### Recorded information

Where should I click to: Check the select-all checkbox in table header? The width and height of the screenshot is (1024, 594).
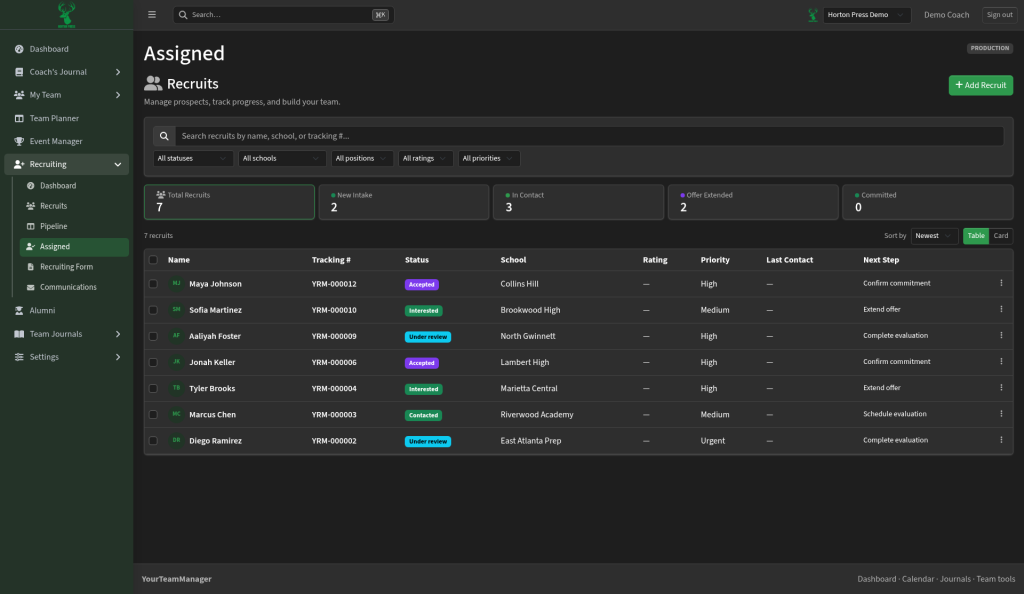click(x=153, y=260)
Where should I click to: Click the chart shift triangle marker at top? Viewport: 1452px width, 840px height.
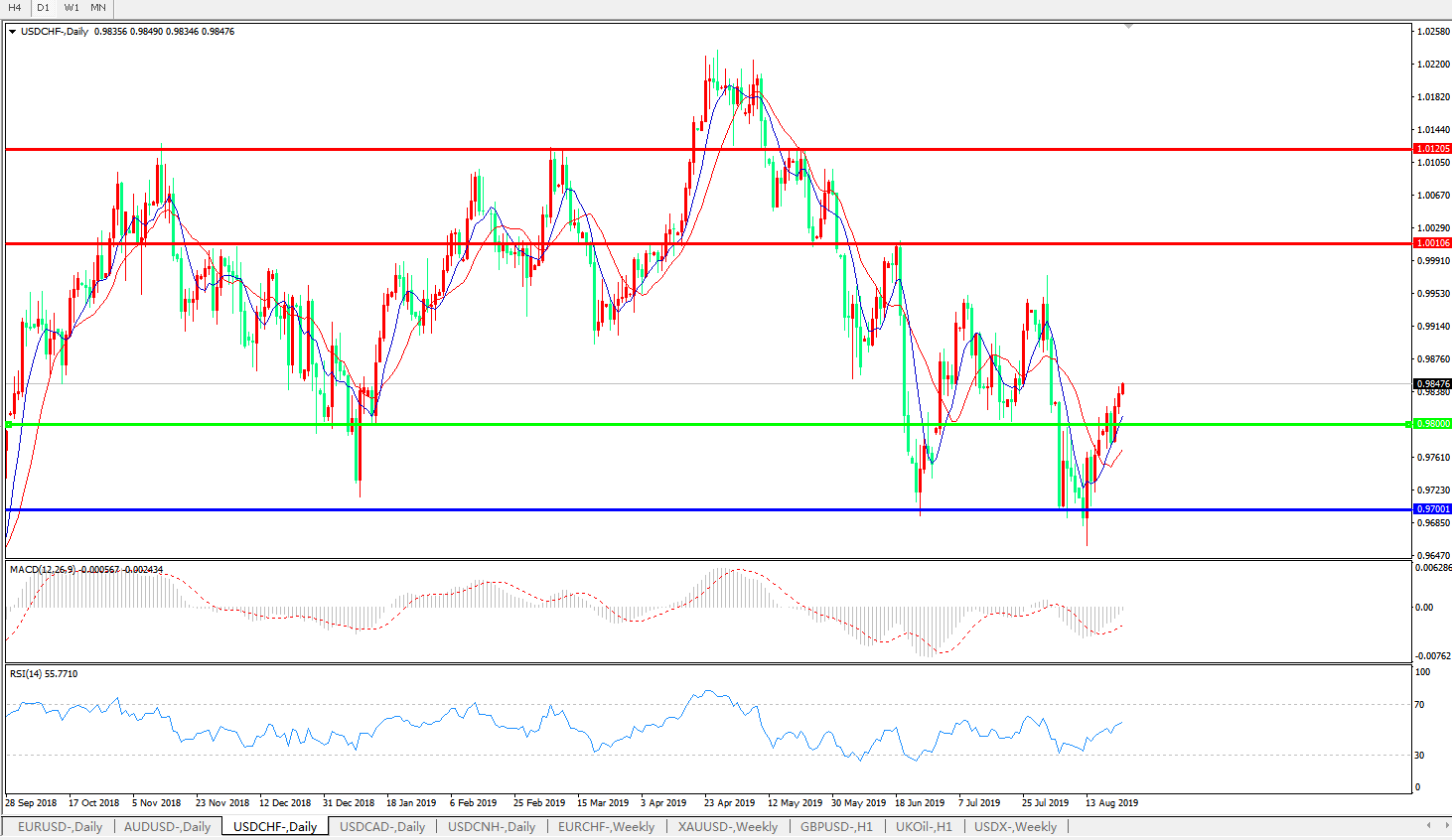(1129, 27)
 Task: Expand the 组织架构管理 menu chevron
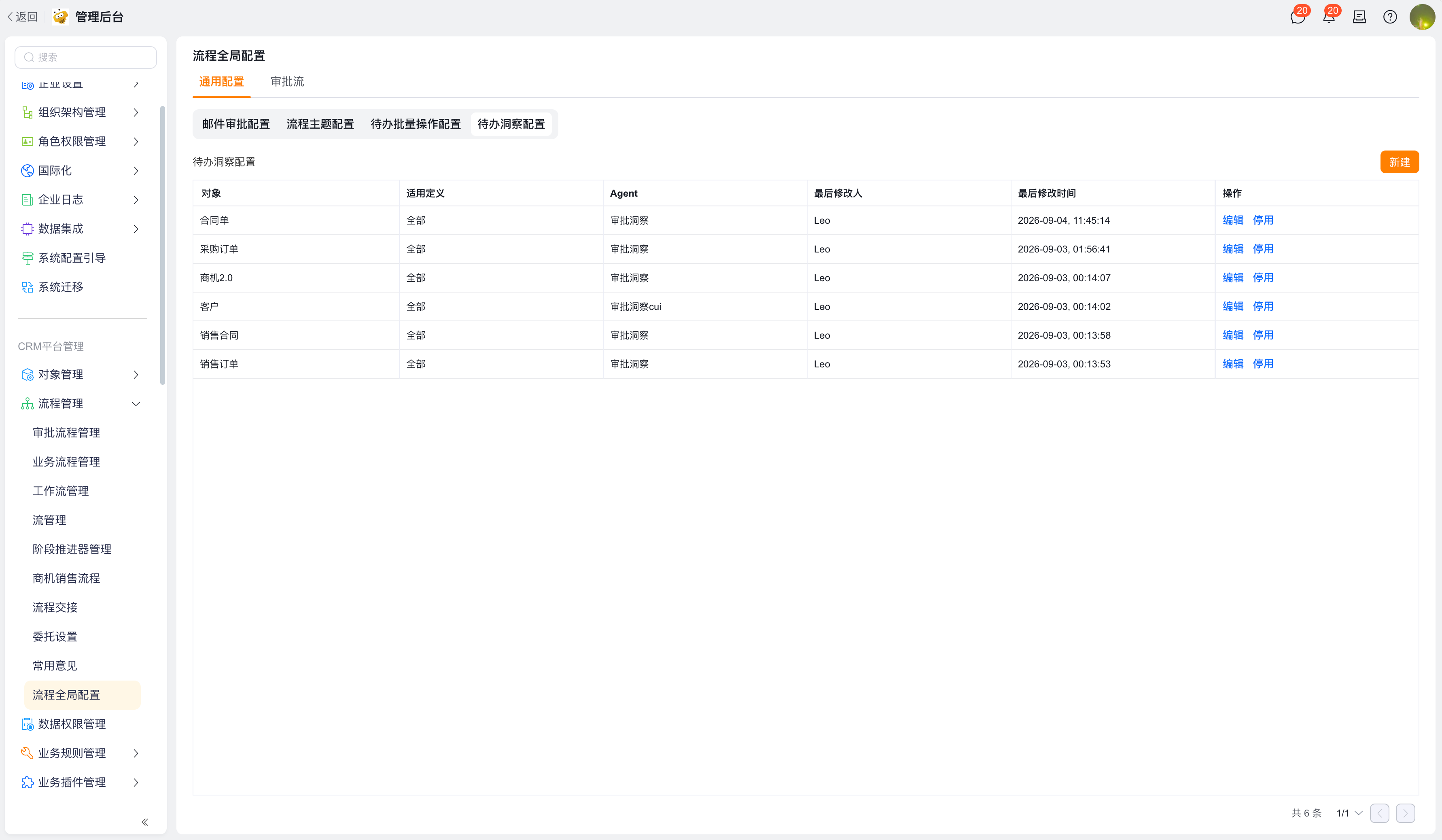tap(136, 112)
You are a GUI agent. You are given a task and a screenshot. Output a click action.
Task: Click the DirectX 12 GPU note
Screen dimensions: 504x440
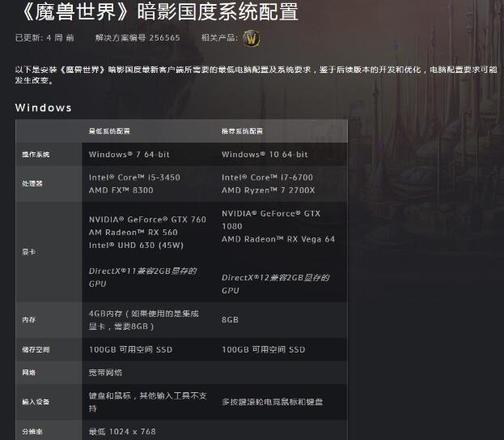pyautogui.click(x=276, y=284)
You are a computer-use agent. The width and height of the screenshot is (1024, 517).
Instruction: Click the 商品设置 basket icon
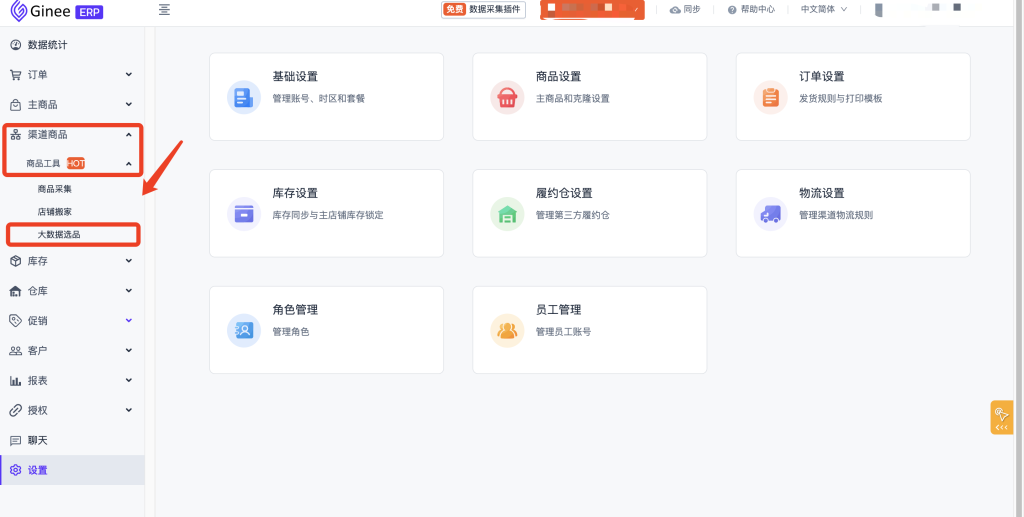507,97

######

Task item: Extract every line of the data exactly; pictures stay out.

Written solution:
Where should I click to: Check the select-all checkbox in table header? The width and height of the screenshot is (1024, 594).
click(x=153, y=260)
Where should I click to: Click the chart shift triangle marker at top? Viewport: 1452px width, 840px height.
(1129, 27)
 Task: Expand the 组织架构管理 menu chevron
tap(136, 112)
You are a GUI agent. You are given a task and a screenshot. Output a click action.
Task: Click the DirectX 12 GPU note
Screen dimensions: 504x440
pyautogui.click(x=276, y=284)
You are a computer-use agent. The width and height of the screenshot is (1024, 517).
Instruction: Click the 商品设置 basket icon
507,97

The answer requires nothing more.